Industrial strategy alongside the groundbreaking
The Bharat AI Shakti Conclave, organised with the Andhra Pradesh government and IT Minister Nara Lokesh, ran alongside the ceremony. It brought together suppliers, industry partners, and infrastructure stakeholders to examine how Google’s anchor investment translates into a broader economic value chain for the region. The emphasis on local-first procurement and integrating regional small and medium enterprises into Google’s global operational frameworks signals an intention to use the data centre build as a platform for industrial development, not simply a construction contract awarded externally.
Union IT Minister Ashwini Vaishnaw said: “The groundbreaking ceremony of India AI hub in Visakhapatnam reflects Hon’ble Prime Minister Narendra Modi Ji’s vision of making India a global leader in technology. The India AI hub and three subsea cables landing in Visakhapatnam will become very important infrastructure for the country’s journey forward.
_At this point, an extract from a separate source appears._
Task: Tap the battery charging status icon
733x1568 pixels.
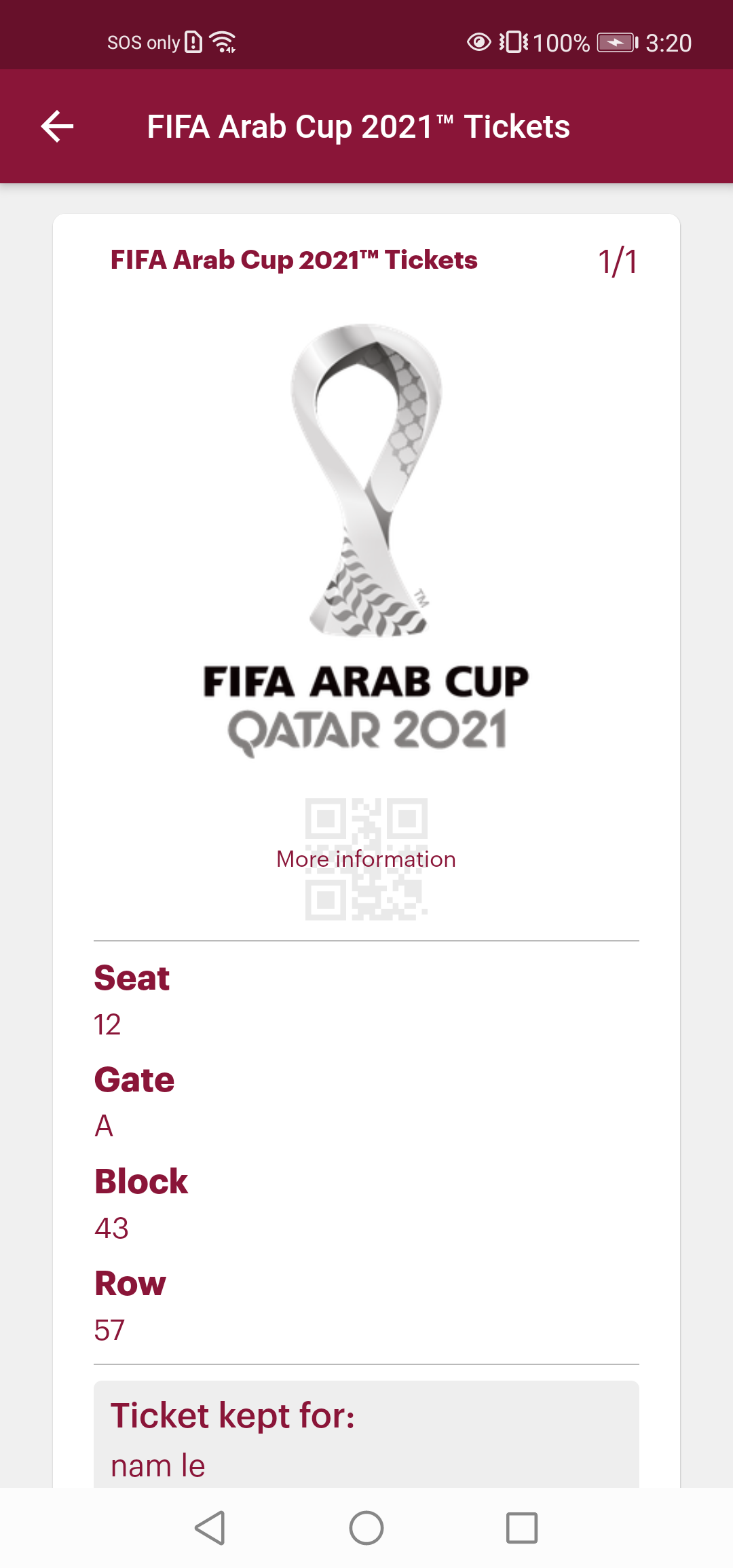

Thank you Google for your continued trust in India.”
What Visakhapatnam’s transformation actually requires
India’s AI infrastructure buildout in 2026 has concentrated heavily in Hyderabad, Mumbai, Bengaluru, and the NCR. Visakhapatnam is the most serious attempt yet to move that concentration toward a city that has not previously featured in the conversation. The data centres and subsea cables create a foundation. Whether Vizag can develop the talent ecosystem, supply chain depth, and institutional infrastructure to sustain a gigawatt-scale technology hub across a decade is a question the construction phase cannot answer. That work starts after the buildings are finished.